Boykin seeks to open listners’ eyes to diversity

Boykin seeks to open listners eyes to diversity

by Cory Pfister

An accomplished writer, poet, and speaker visited campus last Thursday to make the Simpson community more aware of issues faced by minority groups in society today.

Keith Boykin, who also served as minority advisor during the Clinton administration, came to campus as part of the Poets and Writers lectureship series.

Dan Bauer, assistant professor of English, said he seeks to bring a broad spectrum of speakers to campus for the series, and that Boykin’s political affiliation offers him a different perspective.

Through stories of his childhood, Boykin was able to hit a personal note with his audience members, no matter their race or sexual preference.

Bauer said this is part of Boykin’s goal as a speaker.

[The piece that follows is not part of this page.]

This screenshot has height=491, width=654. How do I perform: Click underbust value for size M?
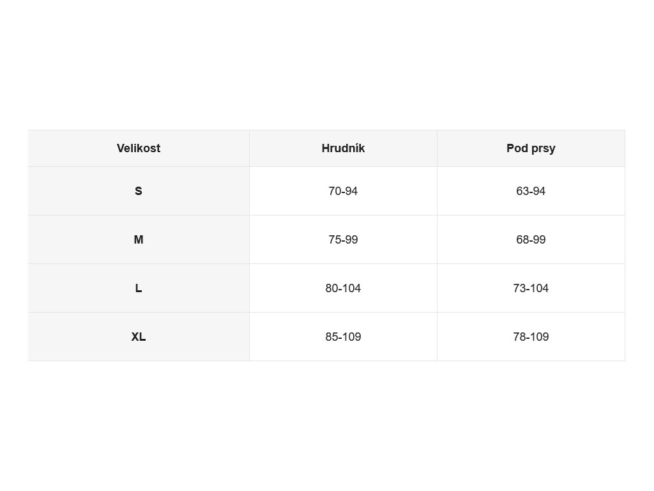point(531,239)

“He doesn’t necessarily pretend to speak for anyone. Yet, if he doesn’t speak, there is a lot that doesn’t get said,” Bauer said.

Bauer said that Boykin believes that there is not one single perspective for any one group of people, which is why he tries to only speak for himself.

“While he is black and gay, he really doesn’t speak only for those groups,” Bauer said. “His message resonated with everyone who hears him speak.”

In addition to giving the audience an insight into his early years, Boykin shared some of his experiences and award-winning work from more recent years, including “Respecting the Soul: Daily Reflections for Black Lesbians and Gays” and “One More River to Cross: Black & Gay in America”.

Sophomore Rhonda Butler said she was moved by Boykin’s message.

“I was completely blown away by his speeches and it left me wanting more time to learn more about his life,” Butler said.

Boykin also spoke about his participation in a landmark discrimination case against his alma mater, Harvard University. He was one of the 11 named plaintiffs in this lawsuit and he personally argued a portion of the case in the Massachusetts Supreme Court.

A dinner prior to the speech gave select students, faculty and staff members the unique opportunity to speak with the nationally recognized author. Butler attended the dinner as part of her affiliation with the campus chapter of Lesbian Gay Bisexual Transgender Question Awareness.

Butler said this experience gave her the opportunity to connect more with the speaker.

“It showed that someone who seems unreachable has the same fears and apprehensions as college students do,” Butler said.

Boykin received degrees from Dartmouth College and Harvard. He was a general editor of the Harvard Civil Rights-Civil Liberties Law Review and a spokesperson for the Harvard Coalition for Civil Rights.

His work today continues to show his concern for diversity issues.